1. Osteoblasts embed in osteoid and become osteocytes
2. Layers of osteoid build up and then mineralise
3. Osteoblasts left lying on surface of bone become quiescent/resting until next bone remodelling
88
List some factors which may enhance bone healing after a fracture.
1. Young age
2. Growth hormone enhances healing
3. Metaphysical fractures heal faster than diaphyseal
89
List some factors which may retard bone healing.
1. Advancing age
2. Poor nutrition/vitamin deficiency
3. Chronic illness e.g. diabetes
4. Atherosclerosis
5. Corticosteroids
6. NSAIDs
7. Smoking
8. Degree of bone loss
9. Degree of immobilisation
10. Disruption of vascular supply
90
Define osteoporosis.
‘A disease characterised by low bone mass and micro-architectural deterioration of bone tissue, leading to enhanced bone fragility and an increase in fracture risk.’
91
What type of scan is used to determine bone mineral density?
A dual X-ray (DXA)
92
What t-score would indicate osteoperosis?
Less than or equal to -2.5. If one or more fractures are also noted then it is ‘established’ osteoporosis.
93
Briefly describe the pathogenesis of osteoporosis.
Increased bone breakdown by osteoclasts and decreased bone formation by osteoblasts, leading to loss of bone mass.
94
List some causes of osteoporosis.
1. Ageing
2. Oestrogen deficiency
3. Glucocorticoids
95
How can an oestrogen deficiency contribute to osteoporosis?
1. increased number of remodelling units
2. Premature arrest of osteoblastic synthetic activity
3. Perforation of trabeculae
4. Loss of resistance to fracture
96
How can glucocorticoids lead to osteoporosis?
1. Induce a high turnover state initially
2. Increased fracture risk evident within 3 months of starting therapy
3. Prolonged use leads to reduced turnover state but with a net loss due to reduced synthesis
97
How does ageing contribute to osteoporosis?
1. Increased turnover at bone/vascular interface within cortical bone
2. Results in structural weakness
98
List some major risk factors for osteoporotic fractures.
1. Age > 65
2. Early menopause
3. Glucocorticoid steroid use
4. Family history
5. Hypogonadism
99
List some minor risk factors for osteoporotic fractures.
1. Smoking
2. Long term heparin therapy
3. Low dietary calcium intake
4. Rheumatoid arthritis
5. Excessive alcohol intake
100
What are the clinical features of osteoporosis?
1. Vertebral fractures
2. Colles’ fractures (wrist)
3. Hip fractures (proximal femur)
101
Describe the investigations which would be used to diagnose osteoporosis.

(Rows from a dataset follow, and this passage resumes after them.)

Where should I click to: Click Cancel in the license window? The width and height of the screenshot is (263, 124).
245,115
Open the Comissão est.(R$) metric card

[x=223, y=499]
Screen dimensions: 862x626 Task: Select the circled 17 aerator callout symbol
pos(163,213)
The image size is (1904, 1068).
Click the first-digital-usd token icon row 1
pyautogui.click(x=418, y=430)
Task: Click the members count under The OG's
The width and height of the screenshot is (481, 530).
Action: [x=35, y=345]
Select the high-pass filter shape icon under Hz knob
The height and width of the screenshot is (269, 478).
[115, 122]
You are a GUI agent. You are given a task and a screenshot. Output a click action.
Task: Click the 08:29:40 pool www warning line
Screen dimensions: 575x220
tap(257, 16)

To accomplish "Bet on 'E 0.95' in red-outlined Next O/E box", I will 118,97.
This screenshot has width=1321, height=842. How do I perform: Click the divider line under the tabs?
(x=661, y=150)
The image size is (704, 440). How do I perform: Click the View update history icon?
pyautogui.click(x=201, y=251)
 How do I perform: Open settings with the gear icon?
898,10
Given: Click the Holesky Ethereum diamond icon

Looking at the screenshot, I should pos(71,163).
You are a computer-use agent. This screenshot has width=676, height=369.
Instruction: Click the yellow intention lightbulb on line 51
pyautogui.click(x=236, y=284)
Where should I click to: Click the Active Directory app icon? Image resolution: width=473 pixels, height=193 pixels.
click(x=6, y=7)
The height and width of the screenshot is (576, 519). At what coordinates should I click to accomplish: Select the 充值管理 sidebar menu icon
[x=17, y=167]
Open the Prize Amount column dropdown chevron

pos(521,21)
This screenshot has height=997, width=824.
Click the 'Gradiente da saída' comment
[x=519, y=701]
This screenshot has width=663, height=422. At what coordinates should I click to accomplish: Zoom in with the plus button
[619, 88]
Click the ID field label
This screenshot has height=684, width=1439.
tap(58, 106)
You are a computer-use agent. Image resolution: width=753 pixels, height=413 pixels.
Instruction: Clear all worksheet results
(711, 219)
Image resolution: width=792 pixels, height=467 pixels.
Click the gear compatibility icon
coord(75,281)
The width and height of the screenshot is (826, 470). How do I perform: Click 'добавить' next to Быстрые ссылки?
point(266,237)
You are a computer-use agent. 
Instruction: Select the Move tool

1. DXA scan to measure bone mineral density - usually of lumbar spine and proximal femur
2. Look for any associated diseases and risk factors
3. Vertebral fracture assessment (DXA scan that also looks for indications of fractures)
102
List some non-pharmacological approaches to preventing osteoporosis. (6)
1. Adequate dietary calcium intake
2. Stop smoking
3. Reduce alcohol consumption
4. Avoid/reduce dose of sedative drugs
5. Ensure those at risk have suitable environment e.g. handrails, good lighting
6. Hip protectors for those prone to falls
103
List some pharmacological approaches to preventing osteoporosis.
1. Bisphosphonates
2. Hormone replacement therapy
3. Selective oestrogen receptor modulators
4. Teriparatide
5. Denusomab
104
How do bisphosphonates work?
They inhibit osteoclastic bone resorption by increasing osteoclast death and decreasing osteoclast precursors and activity.
105
List some examples of bisphosphonates.
1. Alendronate
2. Risedronate
3. Zoledronate
106
How does hormone replacement therapy help to prevent osteoporosis?
It reduces the increased bone turnover that would be induced by oestrogen deficiency.
107
How do selective oestrogen receptor modulators prevent osteoporosis?
They decrease the activity of osteoblasts and so reduce bone resorption
108
What is an example of a SERM?
Raloxifene
109
How does Teriparatide prevent osteoporosis?
It mimics the action of PTH on calcium and phosphate homeostasis so helps to increased bone mineral density
110
How does Denosumab prevent osteoporosis?
It prevents RANKL from activating RANK on the surface of osteoclasts and their precursors so reduces bone resorption
111
How is osteoperosis treated?
Treatment is based on healing and preventing broken bones so fracture prevention and increasing bone strength.